View, Inc.
- Type: Private (2007-21; since 2024) Public (2021-24)
- Traded as: Nasdaq: VIEW (2021-24)
- Industry: Smart glass, Smart Building Solutions
- Founded: 2007
- Founder: Paul Nguyen & Mike Scobey
- Headquarters: Milpitas, California, United States
- Key people: Rao Mulpuri (CEO)
- Website: www.view.com

= View, Inc. =

Glass manufacturing company

View, Inc. is an American glass-manufacturing company specializing in the production of smart glass.

Founded in 2007, the company was headquartered in Milpitas, California and had a manufacturing facility in Olive Branch, Mississippi.

== History ==
The company was co-founded in April 2007 by Paul Nguyen and Mike Scobey as eChromics. Based in Santa Rosa, California . The company was renamed Soladigm in October 2007 and appointed Rao Mulpuri as CEO in December 2008. The firm moved its headquarters to Milpitas, California in a reconditioned Seagate Technology factory.

In July 2010, the company announced its intent to start production from a new facility in Olive Branch, Mississippi. The same year, it was one of 12 winners of General Electric's $200 million "Ecomagination Challenge". It received a $3.5 million grant from the U.S. Department of Energy from the American Recovery and Reinvestment Act.

The company name was changed to View, Inc. in November 2012 and began shipping from its new factory near the end of the third quarter of 2012. In 2015, the company's glass was installed at the new Overstock headquarters in Salt Lake City.

In 2019, the OAA installed View Dynamic Glass at its headquarters.

In 2024, View filed for Chapter 11 bankruptcy. The company will go private and be taken over by its lenders, which will help reduce a large portion of its $350 million debt load.

In October 2024, View laid off 147 workers in its Olive Branch, Mississippi factory after announcing plans to go private.

== Funding ==
In 2007, the company raised a Series A round of funding from Sigma Partners and Khosla Ventures, which later took over control of the company and received preferred shares.

In 2013, Corning led an investment round of $60 million for View. Madrone Capital Partners invested $100 million in the company in January 2014. The company received $150 million in late-stage funding in 2015. Funding was led by the New Zealand Super Fund.

In June 2017, BlackRock led a $200 million investment in View, bringing total funding for the company to $700 million.

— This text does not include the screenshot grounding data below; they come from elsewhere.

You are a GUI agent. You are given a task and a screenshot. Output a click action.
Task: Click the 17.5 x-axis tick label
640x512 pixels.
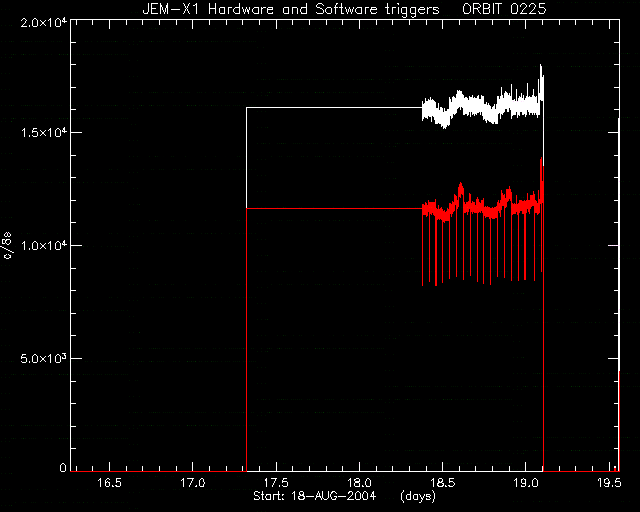[x=276, y=483]
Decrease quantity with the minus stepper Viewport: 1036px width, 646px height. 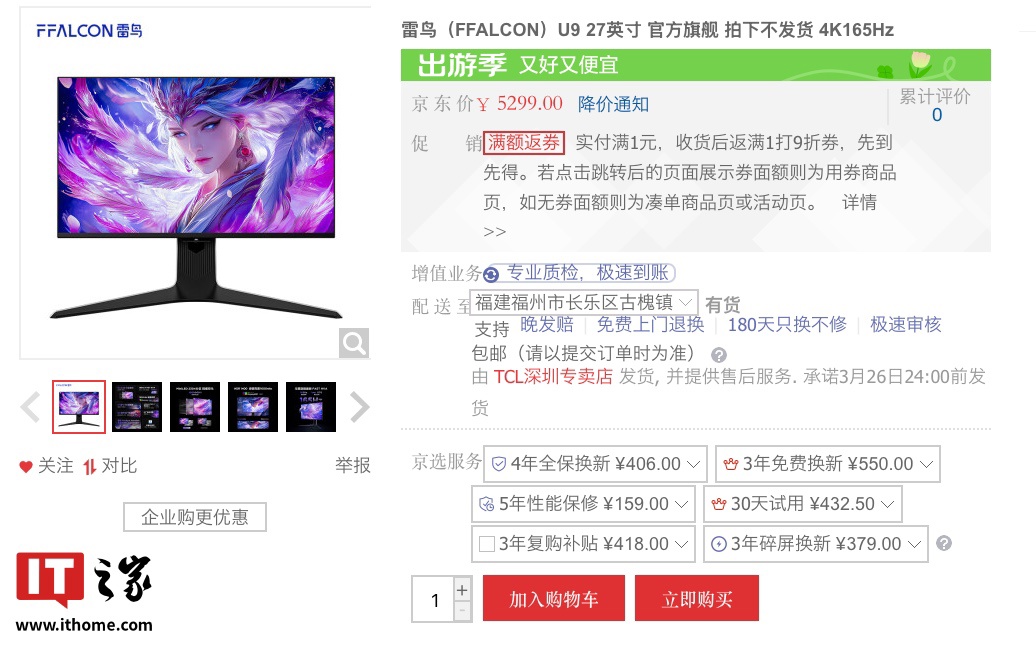pyautogui.click(x=462, y=610)
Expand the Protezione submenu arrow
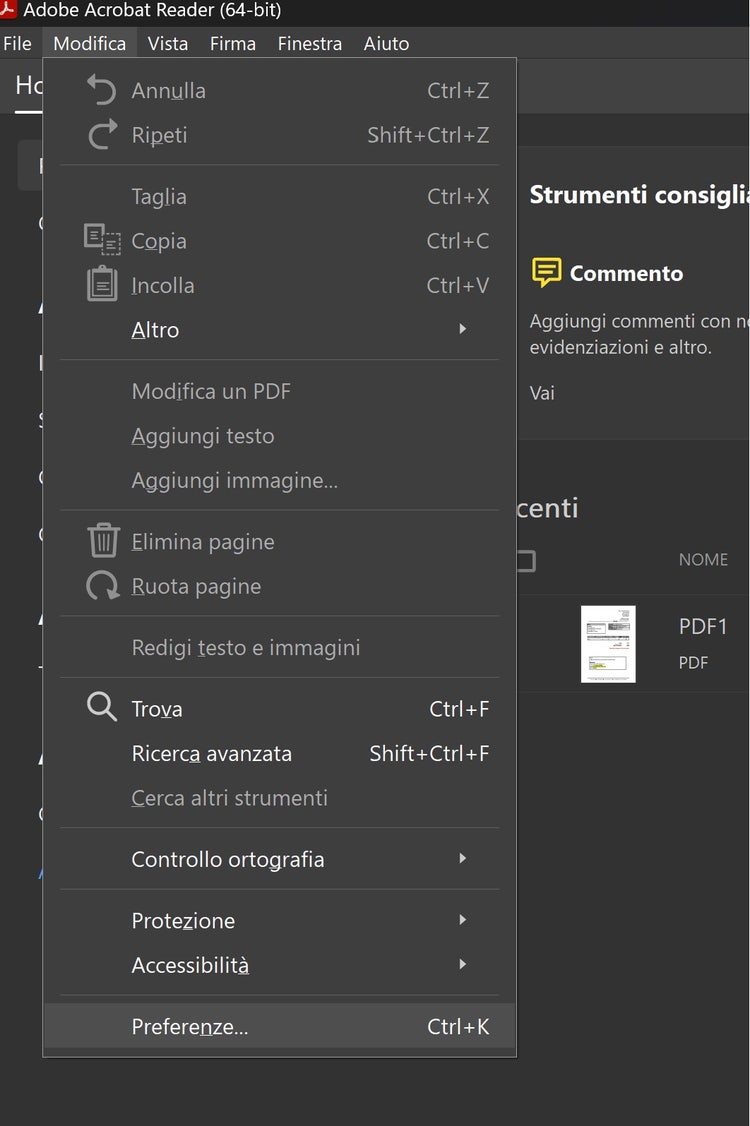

In 2018, View, Inc. announced a $1.1 billion investment from the SoftBank Vision Fund.

In May 2022, View, Inc. announced that they may not have sufficient financial resources to meet its financial obligations for at least twelve months from the expected issuance date of its 2021 financial statements.

==Products and technology==
The company's product, View Dynamic Glass, features an electrochromic (EC) coating composed of multiple layers of ceramic metal oxide with a thickness of 1 micron. Low voltage wiring is added so the tint of the glass can be controlled through an app or centralized software system in response to weather or interior temperature. Upon activation of the low-voltage direct current electrical signal, the materials in the insulating glass changes from transparent to up to 99% tinted for visible wavelengths.

The technology is designed to facilitate the entry of natural light into buildings and, when tinted, reduces glare and deflects infrared radiation. Each window pane can adjust its tint variably throughout the day. Additionally, every pane possesses a unique IP address, enabling its control via an app. The intensity of the tint can be adjusted to control glare, direct sunlight coming in, and to modify privacy.

By 2016, the company made panels that could be retrofitted as well as panels based on builders' specifications.

In 2018, the firm partnered with Microsoft Azure IoT to develop a physical security system that notifies building managers when glass breaks.

==Litigation==
In January 2009, Nguyen was relieved of his role as CTO and was dismissed the following month. In January 2010, Nguyen filed a lawsuit against the company, questioning the validity of the company's financing rounds and alleging his dismissal breached the company's certificate of incorporation voting agreement. The parties agreed to arbitration, and in December 2015, the arbitrator ruled in Nguyen's favor. This decision, as noted by a judge in subsequent proceedings, had a significant impact on View's capital structure".

In Feb 2018, following challenges from investors, the litigation reached a settlement, which temporarily solidified the company's capital structure. This case subsequently influenced a proposal to revise Delaware's corporate law.

In December 2012, SAGE Electrochromics filed a patent infringement suit against View; View counter-sued a few months later.